Your task » Please print the data that follows, keeping every line exact.

Exercise input »
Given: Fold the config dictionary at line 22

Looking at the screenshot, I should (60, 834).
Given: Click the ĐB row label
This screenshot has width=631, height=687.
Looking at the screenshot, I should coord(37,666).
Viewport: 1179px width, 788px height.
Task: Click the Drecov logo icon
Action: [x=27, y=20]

Result of this task »
Given: Fold the config dictionary at line 22

Looking at the screenshot, I should (60, 834).
Given: Click the ĐB row label
This screenshot has width=631, height=687.
Looking at the screenshot, I should coord(37,666).
Viewport: 1179px width, 788px height.
Task: Click the Drecov logo icon
Action: [x=27, y=20]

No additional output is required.